## ABOUT THIS EXERCISE:
From the first line to the last, repeat the data exactly and drop the pictures.

[Data excerpts]
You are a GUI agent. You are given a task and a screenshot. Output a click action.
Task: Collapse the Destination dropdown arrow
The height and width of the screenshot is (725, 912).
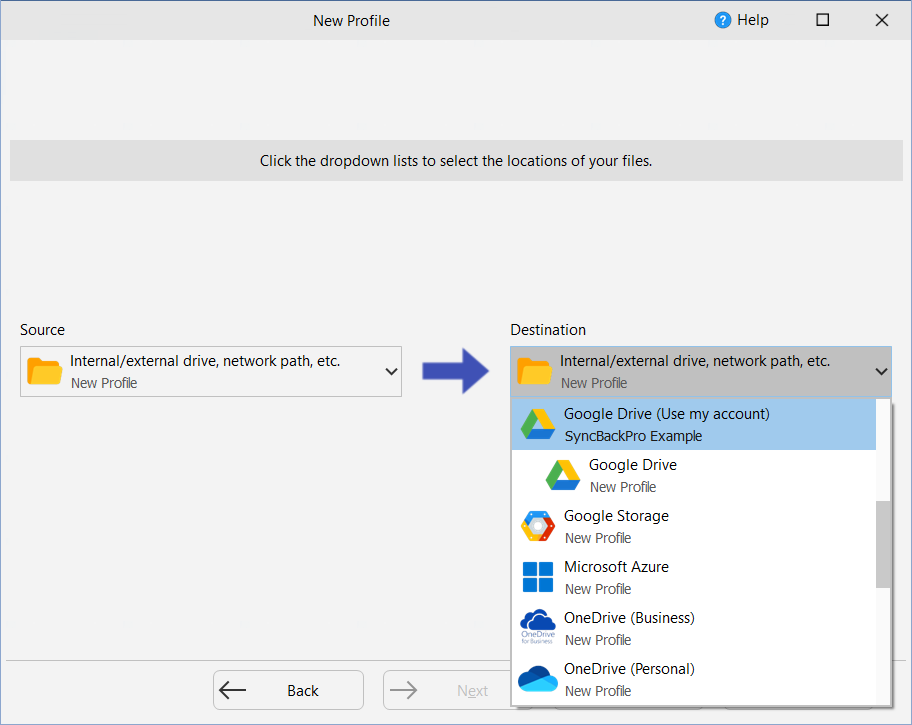click(x=880, y=371)

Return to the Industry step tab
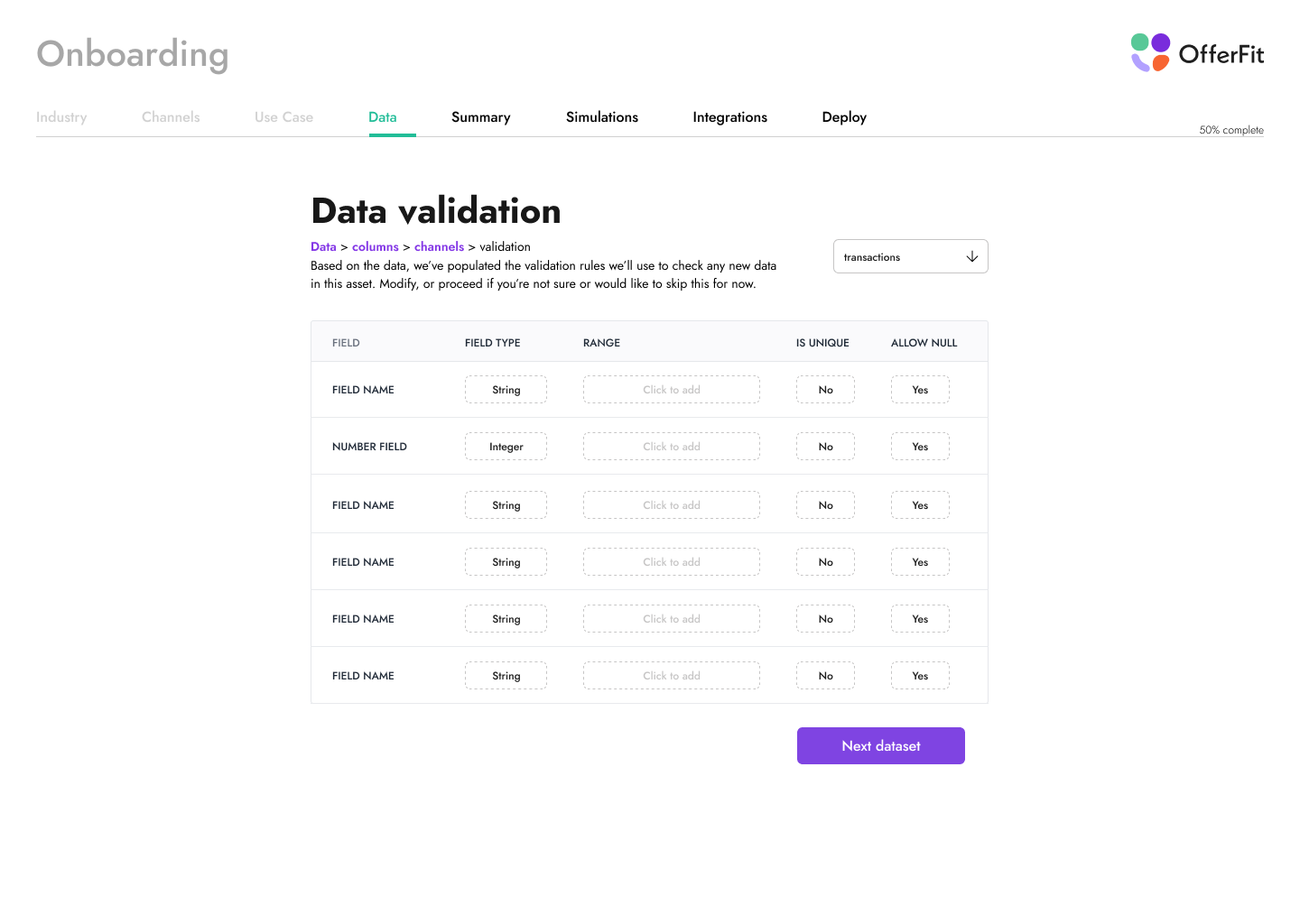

## ANSWER SECTION:
You are a GUI agent. You are given a task and a screenshot. Output a click action.
Task: Collapse the Destination dropdown arrow
The height and width of the screenshot is (725, 912).
click(x=880, y=371)

Return to the Industry step tab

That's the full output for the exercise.